Creating Regions from a complete graph with weighted edges.[edit]

I'm looking for information on creating Regions on a complete graph G with weighted edges. Regions are mutually exclusive subsets of vertices (R1-RN) covering the entire graph and the cost of a set of Regions is the sum of the weighted edges where both vertices on an edge are in the same Region and I'm looking to minimize cost. I'm probably using the wrong terminology, can someone give me the right terminology and help me find any reference works or programs to calculated them? — Preceding unsigned comment added by Naraht (talkcontribs)

- [Given task 1] Quote the listing from the line with "Where should I click to: Click the small dowel" to the line with "Action: [x=106, y=446]", both lines included, and leave out the pictures.

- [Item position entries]
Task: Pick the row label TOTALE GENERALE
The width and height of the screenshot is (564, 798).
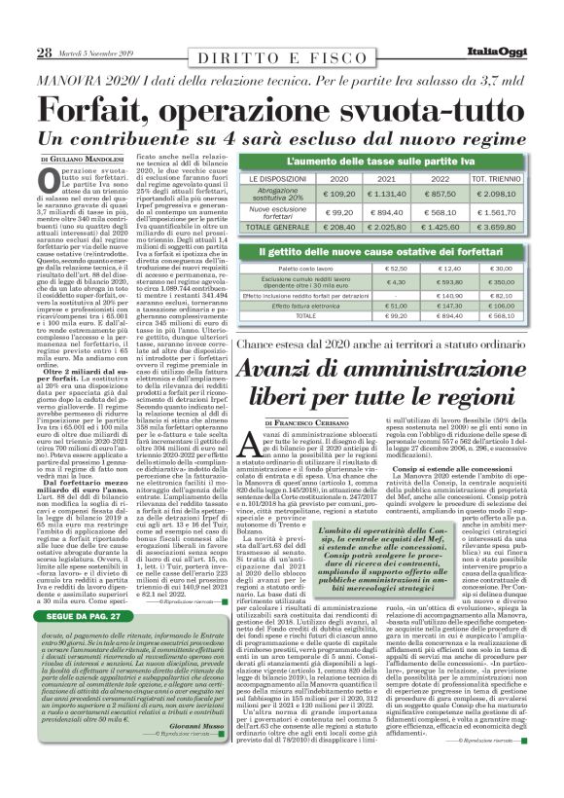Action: click(272, 227)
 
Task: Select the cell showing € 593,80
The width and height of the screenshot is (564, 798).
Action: click(451, 282)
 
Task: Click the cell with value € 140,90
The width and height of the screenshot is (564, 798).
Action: click(451, 295)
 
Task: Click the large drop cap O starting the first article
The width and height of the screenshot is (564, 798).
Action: click(53, 183)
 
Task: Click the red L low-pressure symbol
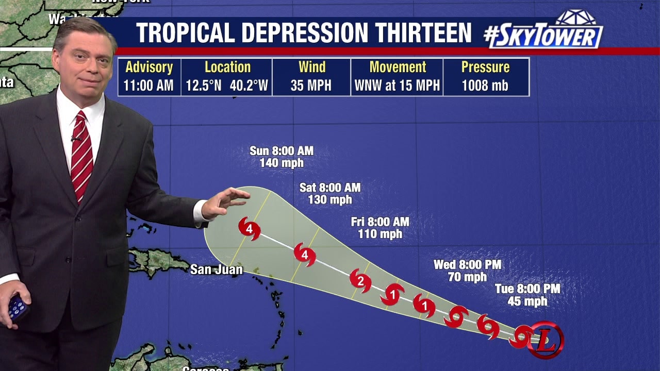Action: [x=546, y=340]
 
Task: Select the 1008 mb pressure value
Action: [x=485, y=85]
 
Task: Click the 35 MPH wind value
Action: [x=311, y=85]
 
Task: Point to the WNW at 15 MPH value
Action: [x=397, y=85]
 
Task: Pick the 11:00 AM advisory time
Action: [x=148, y=85]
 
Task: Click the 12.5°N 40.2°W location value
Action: [x=227, y=85]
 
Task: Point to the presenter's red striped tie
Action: [x=81, y=155]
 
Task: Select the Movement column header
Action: [x=398, y=67]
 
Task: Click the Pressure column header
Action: [x=485, y=67]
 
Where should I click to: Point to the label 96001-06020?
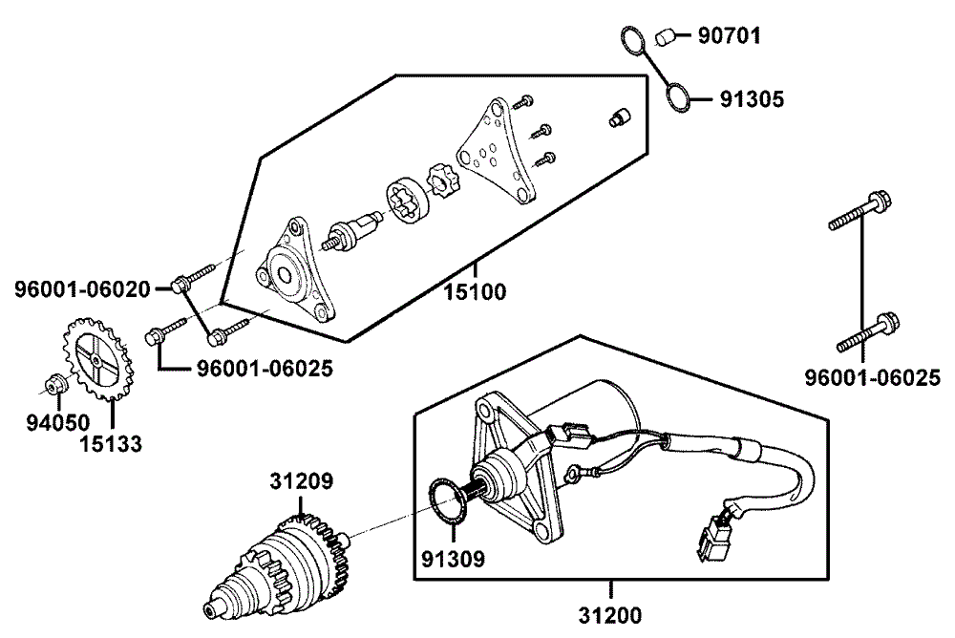82,287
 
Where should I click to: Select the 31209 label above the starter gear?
301,482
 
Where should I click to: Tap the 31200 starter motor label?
608,616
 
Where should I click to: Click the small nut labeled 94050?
55,385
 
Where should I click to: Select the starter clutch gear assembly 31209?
277,568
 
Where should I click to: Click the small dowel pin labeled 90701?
666,38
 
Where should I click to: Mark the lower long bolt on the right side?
867,333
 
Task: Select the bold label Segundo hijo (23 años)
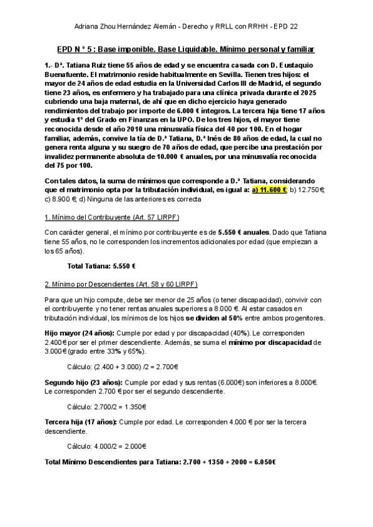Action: [x=84, y=381]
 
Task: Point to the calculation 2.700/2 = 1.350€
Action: [x=106, y=406]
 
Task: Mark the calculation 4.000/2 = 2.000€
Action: [x=106, y=446]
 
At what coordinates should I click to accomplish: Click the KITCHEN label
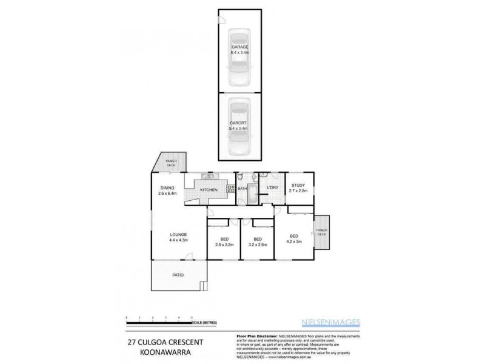click(209, 190)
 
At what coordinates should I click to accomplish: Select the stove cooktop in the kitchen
click(230, 188)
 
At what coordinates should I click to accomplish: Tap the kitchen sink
click(207, 177)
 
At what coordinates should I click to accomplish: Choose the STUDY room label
click(298, 186)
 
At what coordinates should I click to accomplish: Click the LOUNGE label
click(178, 235)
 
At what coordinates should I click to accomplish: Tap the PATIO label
click(178, 275)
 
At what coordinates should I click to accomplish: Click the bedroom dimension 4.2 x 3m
click(294, 241)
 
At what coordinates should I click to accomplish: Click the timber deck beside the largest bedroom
click(321, 233)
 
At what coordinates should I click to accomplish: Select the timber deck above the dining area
click(172, 163)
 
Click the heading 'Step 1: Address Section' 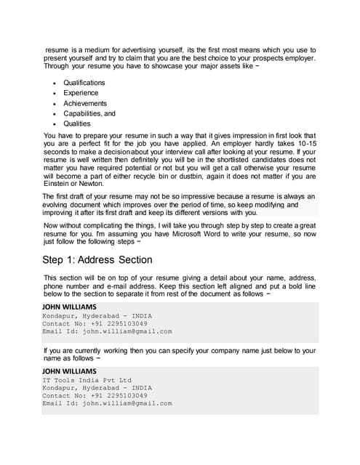tap(97, 259)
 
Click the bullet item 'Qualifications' tap(87, 83)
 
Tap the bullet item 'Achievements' tap(84, 103)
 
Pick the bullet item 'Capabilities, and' tap(89, 113)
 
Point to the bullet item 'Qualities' tap(77, 124)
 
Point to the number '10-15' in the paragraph tap(303, 145)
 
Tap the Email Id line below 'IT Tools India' tap(107, 403)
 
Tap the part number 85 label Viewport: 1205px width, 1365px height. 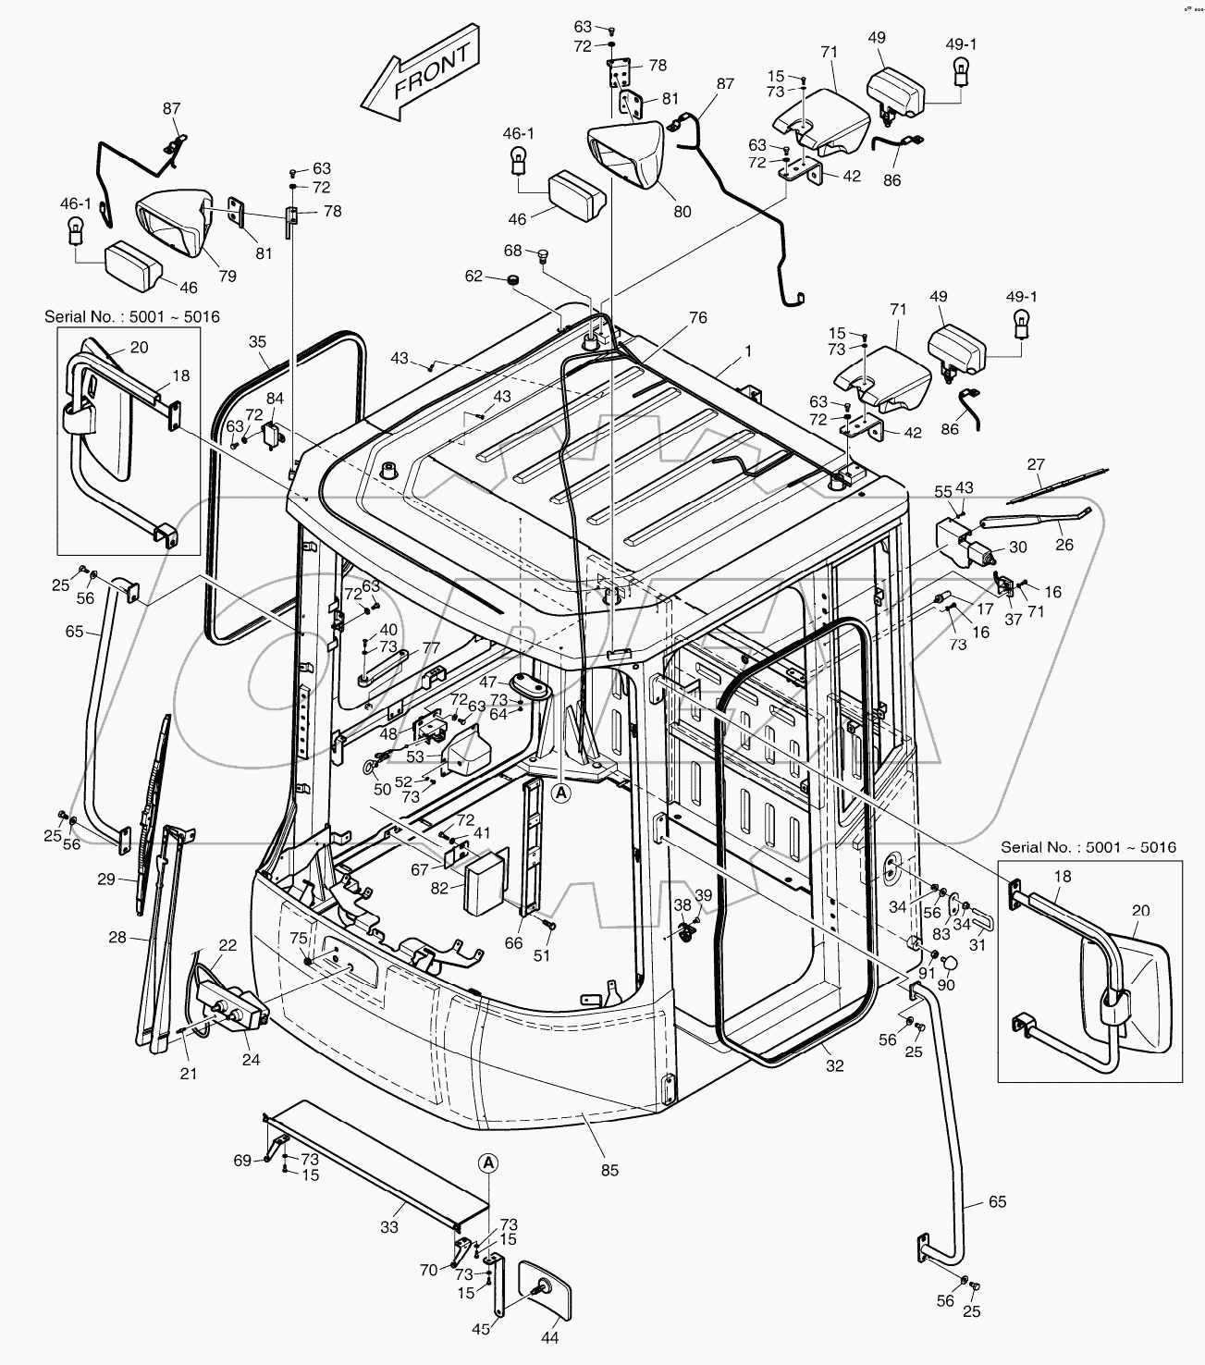tap(609, 1170)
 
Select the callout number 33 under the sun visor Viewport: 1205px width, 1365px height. tap(388, 1227)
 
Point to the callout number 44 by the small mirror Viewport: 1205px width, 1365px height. tap(549, 1337)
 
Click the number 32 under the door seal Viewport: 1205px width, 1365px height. tap(834, 1065)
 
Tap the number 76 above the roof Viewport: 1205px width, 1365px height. tap(698, 317)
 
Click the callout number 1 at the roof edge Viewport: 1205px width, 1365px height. tap(749, 351)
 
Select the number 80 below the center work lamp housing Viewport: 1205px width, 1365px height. tap(682, 212)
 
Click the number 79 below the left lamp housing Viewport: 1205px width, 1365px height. tap(227, 276)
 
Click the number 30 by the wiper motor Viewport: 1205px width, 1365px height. tap(1017, 547)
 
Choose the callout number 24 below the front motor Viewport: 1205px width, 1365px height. tap(251, 1060)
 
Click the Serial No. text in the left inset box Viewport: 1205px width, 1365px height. tap(131, 316)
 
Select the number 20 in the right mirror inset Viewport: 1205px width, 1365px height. tap(1140, 910)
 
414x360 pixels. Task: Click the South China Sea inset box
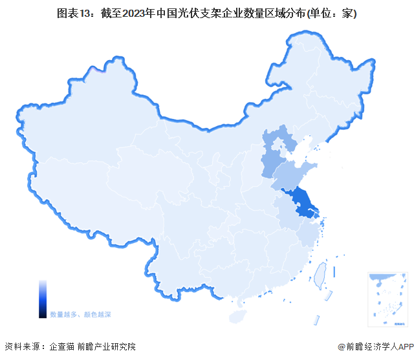tap(387, 299)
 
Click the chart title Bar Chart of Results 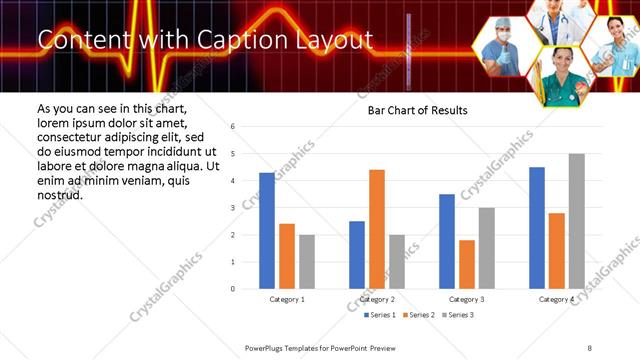click(x=411, y=110)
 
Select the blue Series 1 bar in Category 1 click(x=267, y=231)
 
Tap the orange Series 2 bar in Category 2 click(x=377, y=229)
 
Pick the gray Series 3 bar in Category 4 click(x=576, y=221)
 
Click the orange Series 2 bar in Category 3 click(x=467, y=264)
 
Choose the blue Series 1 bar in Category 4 click(x=537, y=228)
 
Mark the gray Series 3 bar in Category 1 click(x=306, y=262)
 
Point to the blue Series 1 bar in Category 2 click(x=357, y=255)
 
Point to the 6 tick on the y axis click(x=232, y=127)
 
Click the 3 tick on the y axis click(x=232, y=208)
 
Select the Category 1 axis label click(x=287, y=299)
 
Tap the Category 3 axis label click(x=467, y=299)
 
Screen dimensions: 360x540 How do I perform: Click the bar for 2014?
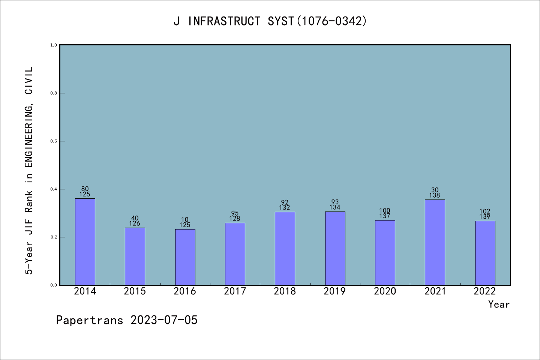85,242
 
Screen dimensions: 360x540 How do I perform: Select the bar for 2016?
185,257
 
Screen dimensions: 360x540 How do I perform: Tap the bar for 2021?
435,242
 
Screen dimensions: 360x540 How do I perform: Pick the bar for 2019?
335,248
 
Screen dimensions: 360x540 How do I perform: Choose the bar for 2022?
485,253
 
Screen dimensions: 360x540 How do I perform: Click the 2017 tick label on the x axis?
235,291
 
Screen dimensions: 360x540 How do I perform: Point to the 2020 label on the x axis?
385,291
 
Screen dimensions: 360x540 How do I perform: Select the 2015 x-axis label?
135,291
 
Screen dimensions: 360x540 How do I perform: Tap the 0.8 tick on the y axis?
54,93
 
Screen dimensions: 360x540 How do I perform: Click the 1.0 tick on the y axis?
54,45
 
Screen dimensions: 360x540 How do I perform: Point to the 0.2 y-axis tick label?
54,237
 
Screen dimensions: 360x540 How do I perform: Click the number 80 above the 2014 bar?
85,189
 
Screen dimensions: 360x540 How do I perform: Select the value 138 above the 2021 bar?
435,195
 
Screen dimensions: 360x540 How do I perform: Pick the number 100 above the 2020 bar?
385,211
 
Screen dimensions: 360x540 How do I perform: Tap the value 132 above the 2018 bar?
285,208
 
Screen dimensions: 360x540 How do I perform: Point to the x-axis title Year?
499,304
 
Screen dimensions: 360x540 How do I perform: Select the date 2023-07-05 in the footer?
164,320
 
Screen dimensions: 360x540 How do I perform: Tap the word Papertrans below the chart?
90,320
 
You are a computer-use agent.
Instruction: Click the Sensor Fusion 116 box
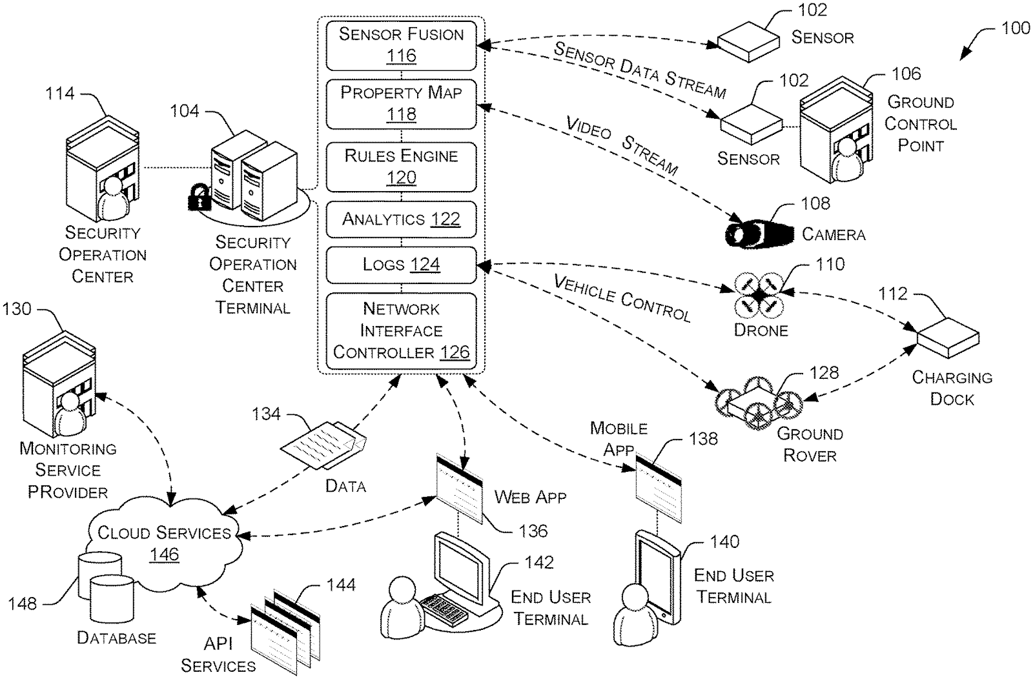tap(401, 45)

- [Given task 2] Reproduce the passage on splitting a weighted graph into Regions from "I'm looking for" to "by Naraht (talkcontribs)", substituting "weighted links" for "weighted edges".

- [Task response 1]
Where should I click to: Click the small dowel pin labeled 90701?
666,38
 
Where should I click to: Mark the lower long bolt on the right side?
867,333
 
Task: Select the bold label Segundo hijo (23 años)
Action: [x=84, y=381]
 
Task: Point to the calculation 2.700/2 = 1.350€
Action: [x=106, y=406]
 
Task: Mark the calculation 4.000/2 = 2.000€
Action: [x=106, y=446]

- [Task response 2]
I'm looking for information on creating Regions on a complete graph G with weighted links. Regions are mutually exclusive subsets of vertices (R1-RN) covering the entire graph and the cost of a set of Regions is the sum of the weighted links where both vertices on an edge are in the same Region and I'm looking to minimize cost. I'm probably using the wrong terminology, can someone give me the right terminology and help me find any reference works or programs to calculated them? — Preceding unsigned comment added by Naraht (talkcontribs)